[AIM OF THE EXERCISE] Pull out every line in the entries below that contains the string "pyautogui", and reproduce those lines unchanged in their original order.

[ITEMS]

· · ·

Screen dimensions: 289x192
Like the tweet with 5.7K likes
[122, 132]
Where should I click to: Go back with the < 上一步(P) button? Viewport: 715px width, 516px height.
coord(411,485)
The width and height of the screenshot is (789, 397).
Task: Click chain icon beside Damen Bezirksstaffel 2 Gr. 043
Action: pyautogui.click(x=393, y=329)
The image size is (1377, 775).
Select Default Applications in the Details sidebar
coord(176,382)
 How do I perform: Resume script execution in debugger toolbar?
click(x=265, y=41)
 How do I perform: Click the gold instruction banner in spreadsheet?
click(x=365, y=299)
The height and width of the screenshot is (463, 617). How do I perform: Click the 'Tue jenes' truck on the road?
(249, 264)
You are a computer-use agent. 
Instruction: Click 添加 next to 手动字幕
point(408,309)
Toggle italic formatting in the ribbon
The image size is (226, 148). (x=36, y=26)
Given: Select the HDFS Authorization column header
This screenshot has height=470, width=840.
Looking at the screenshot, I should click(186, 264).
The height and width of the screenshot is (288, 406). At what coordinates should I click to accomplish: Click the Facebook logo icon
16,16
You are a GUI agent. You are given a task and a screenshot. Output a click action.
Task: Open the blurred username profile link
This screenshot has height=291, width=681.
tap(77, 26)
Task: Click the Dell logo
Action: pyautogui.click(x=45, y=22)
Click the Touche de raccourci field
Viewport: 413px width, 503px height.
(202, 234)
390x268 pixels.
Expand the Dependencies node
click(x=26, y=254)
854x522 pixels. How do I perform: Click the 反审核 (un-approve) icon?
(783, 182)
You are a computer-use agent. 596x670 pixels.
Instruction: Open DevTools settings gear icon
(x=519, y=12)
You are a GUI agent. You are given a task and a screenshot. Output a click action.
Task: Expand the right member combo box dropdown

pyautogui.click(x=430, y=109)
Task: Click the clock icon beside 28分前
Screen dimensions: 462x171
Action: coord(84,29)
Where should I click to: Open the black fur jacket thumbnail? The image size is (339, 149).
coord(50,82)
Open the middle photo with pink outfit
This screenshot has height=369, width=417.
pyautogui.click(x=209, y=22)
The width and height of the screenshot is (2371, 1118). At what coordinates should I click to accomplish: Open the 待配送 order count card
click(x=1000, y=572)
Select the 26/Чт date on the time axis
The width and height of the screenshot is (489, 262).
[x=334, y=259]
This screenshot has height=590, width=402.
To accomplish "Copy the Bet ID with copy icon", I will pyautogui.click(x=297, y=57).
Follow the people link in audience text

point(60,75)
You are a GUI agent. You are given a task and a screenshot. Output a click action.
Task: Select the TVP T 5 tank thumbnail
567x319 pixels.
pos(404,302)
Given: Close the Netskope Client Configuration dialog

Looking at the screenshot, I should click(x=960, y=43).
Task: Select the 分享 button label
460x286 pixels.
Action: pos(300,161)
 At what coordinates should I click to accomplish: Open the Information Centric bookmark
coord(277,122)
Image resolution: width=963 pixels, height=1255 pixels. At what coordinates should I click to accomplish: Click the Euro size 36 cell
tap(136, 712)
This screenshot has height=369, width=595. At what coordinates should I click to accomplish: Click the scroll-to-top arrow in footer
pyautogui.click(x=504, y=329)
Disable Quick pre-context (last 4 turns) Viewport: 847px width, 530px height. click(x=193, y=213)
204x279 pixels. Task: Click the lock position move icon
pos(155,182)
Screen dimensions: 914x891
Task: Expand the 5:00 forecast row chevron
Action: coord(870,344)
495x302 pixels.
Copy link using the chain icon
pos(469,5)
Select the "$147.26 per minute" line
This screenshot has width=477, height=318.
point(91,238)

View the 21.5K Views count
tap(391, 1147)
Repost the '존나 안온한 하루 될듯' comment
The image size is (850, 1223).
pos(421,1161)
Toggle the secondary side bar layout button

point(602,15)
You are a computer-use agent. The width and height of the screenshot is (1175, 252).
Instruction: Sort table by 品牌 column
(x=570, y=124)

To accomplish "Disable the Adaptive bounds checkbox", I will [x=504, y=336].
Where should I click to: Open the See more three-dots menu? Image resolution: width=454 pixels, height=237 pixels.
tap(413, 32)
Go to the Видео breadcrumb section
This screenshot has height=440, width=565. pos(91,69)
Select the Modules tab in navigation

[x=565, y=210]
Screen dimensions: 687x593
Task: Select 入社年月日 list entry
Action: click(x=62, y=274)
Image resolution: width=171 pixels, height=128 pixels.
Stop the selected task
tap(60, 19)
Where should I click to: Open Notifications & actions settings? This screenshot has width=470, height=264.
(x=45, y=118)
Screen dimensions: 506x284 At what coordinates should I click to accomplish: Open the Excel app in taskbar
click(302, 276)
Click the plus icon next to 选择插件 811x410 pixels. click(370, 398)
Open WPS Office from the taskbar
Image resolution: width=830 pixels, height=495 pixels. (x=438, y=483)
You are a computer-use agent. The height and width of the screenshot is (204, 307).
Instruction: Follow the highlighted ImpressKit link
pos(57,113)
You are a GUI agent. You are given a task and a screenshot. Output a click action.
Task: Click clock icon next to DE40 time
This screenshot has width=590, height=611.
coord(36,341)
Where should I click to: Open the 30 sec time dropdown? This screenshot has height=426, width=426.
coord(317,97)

· · ·

[WRITTEN SOLUTION]
Action: pyautogui.click(x=393, y=329)
Action: pyautogui.click(x=45, y=22)
pyautogui.click(x=430, y=109)
pyautogui.click(x=209, y=22)
To accomplish "Copy the Bet ID with copy icon", I will pyautogui.click(x=297, y=57).
pyautogui.click(x=504, y=329)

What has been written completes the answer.